Input:
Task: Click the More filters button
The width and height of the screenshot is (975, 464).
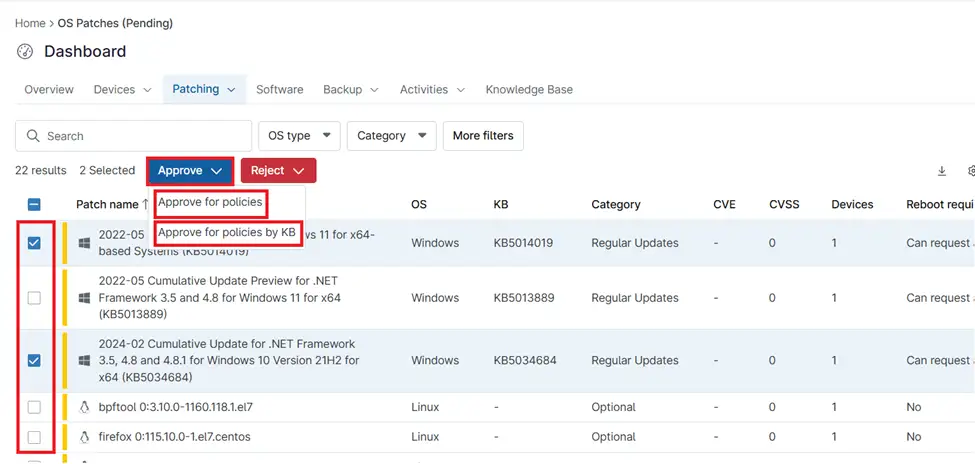Action: click(483, 136)
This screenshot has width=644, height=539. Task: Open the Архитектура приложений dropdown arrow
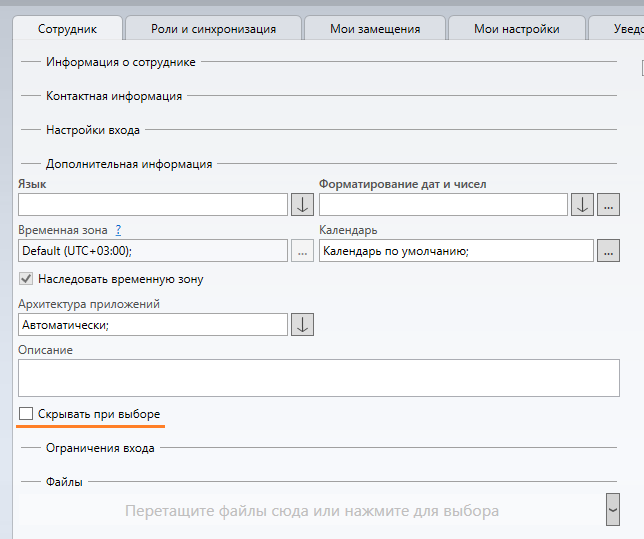(x=302, y=325)
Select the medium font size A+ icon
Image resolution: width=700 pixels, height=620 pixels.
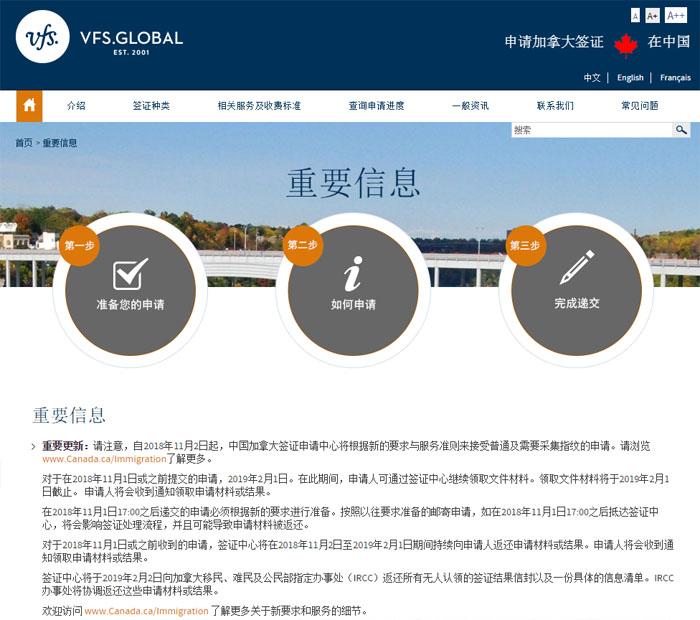[x=652, y=16]
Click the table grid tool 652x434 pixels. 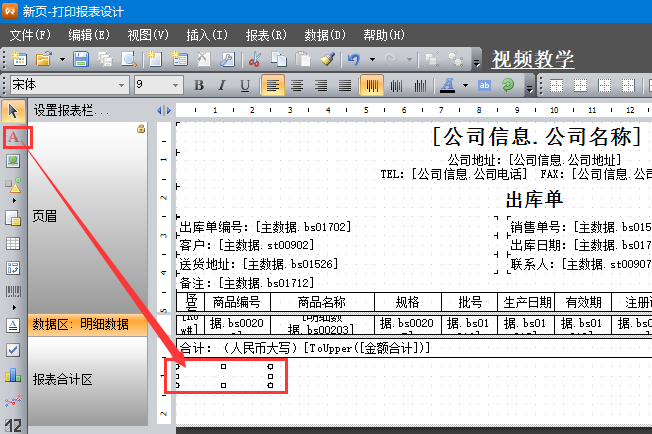14,243
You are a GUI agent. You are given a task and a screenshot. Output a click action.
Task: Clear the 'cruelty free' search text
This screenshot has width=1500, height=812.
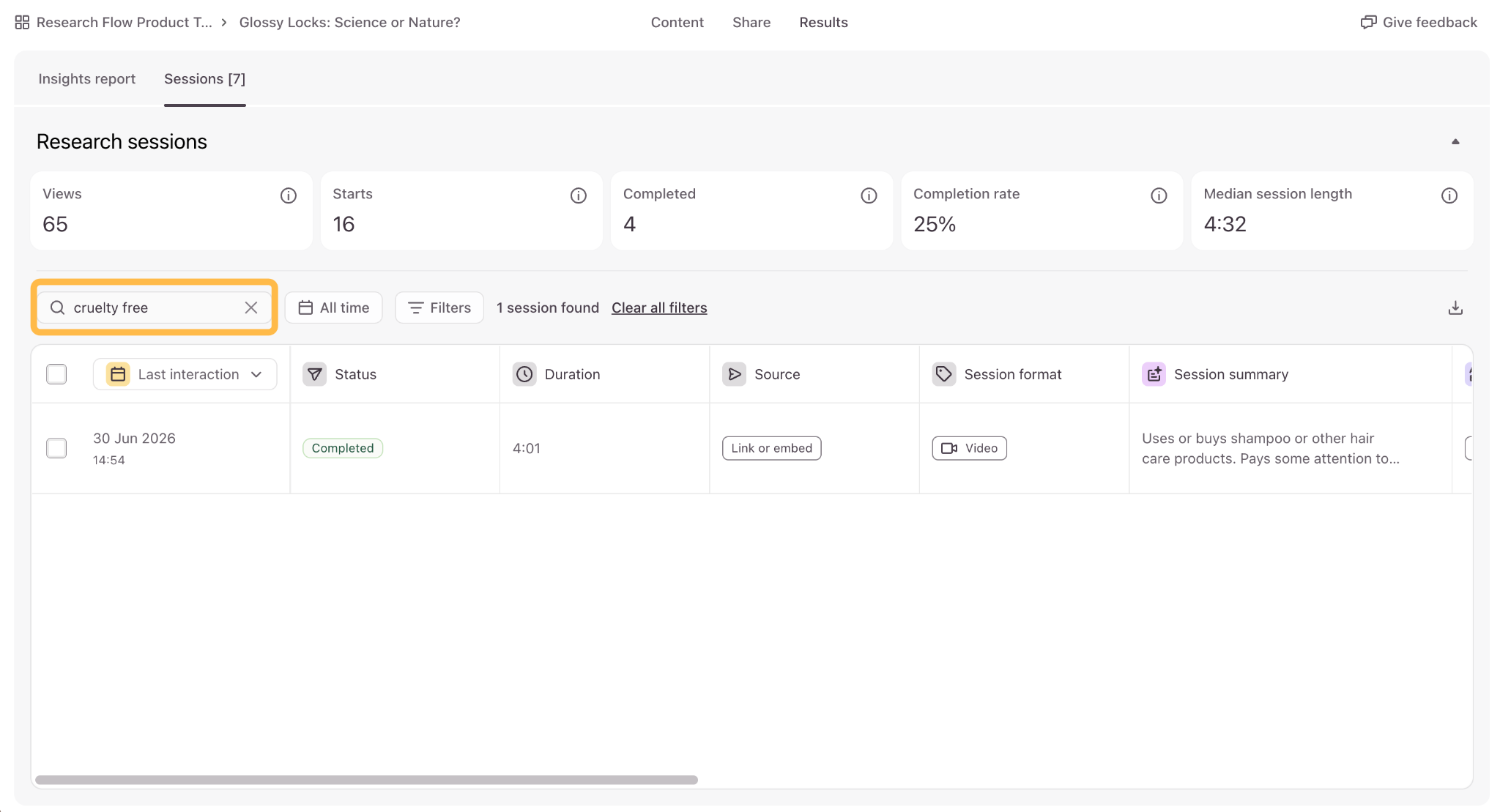[x=251, y=308]
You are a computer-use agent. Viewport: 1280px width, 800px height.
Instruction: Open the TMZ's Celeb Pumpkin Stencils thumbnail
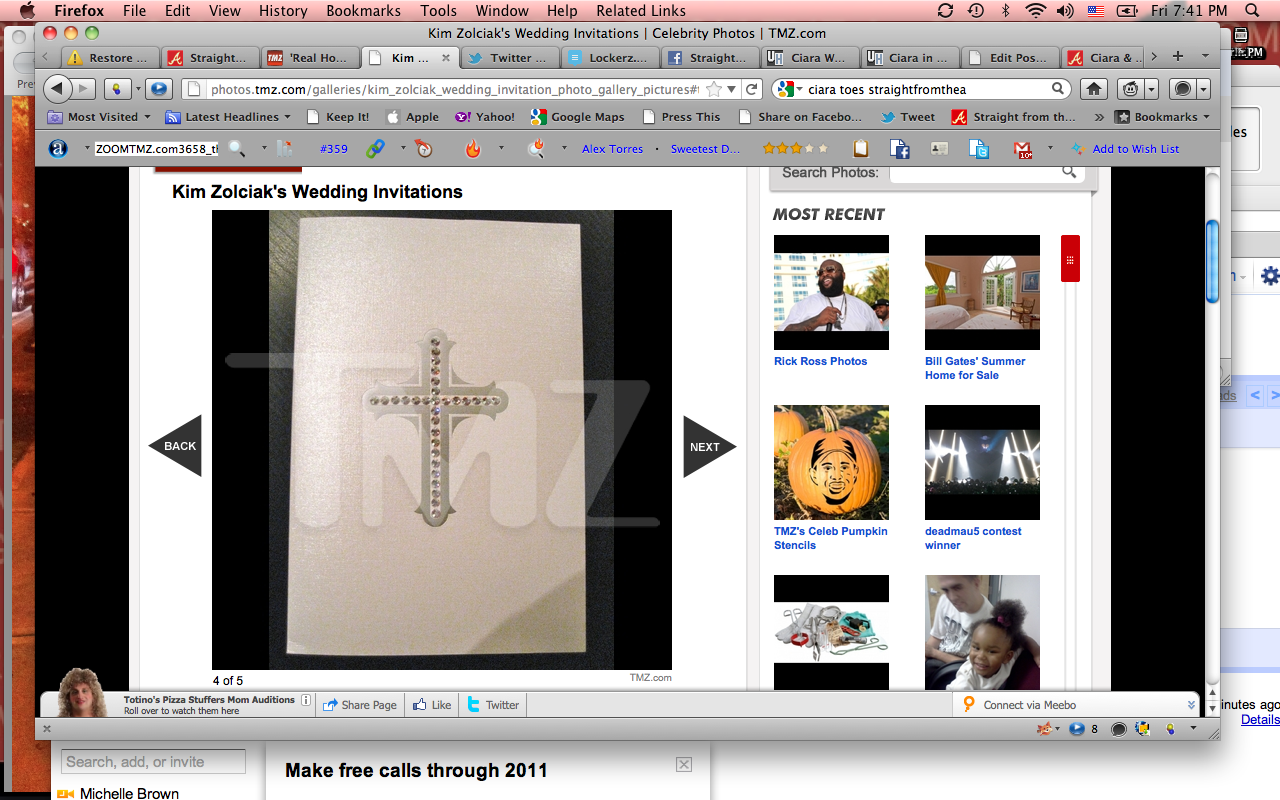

Task statement:
For an answer, give a copy of every line in the listing that holds the word "agent".

Solution to the exercise:
You are a GUI agent. You are given a task and a screenshot. Output a click action.
You are a computer-use agent. Viewport: 1280px width, 800px height.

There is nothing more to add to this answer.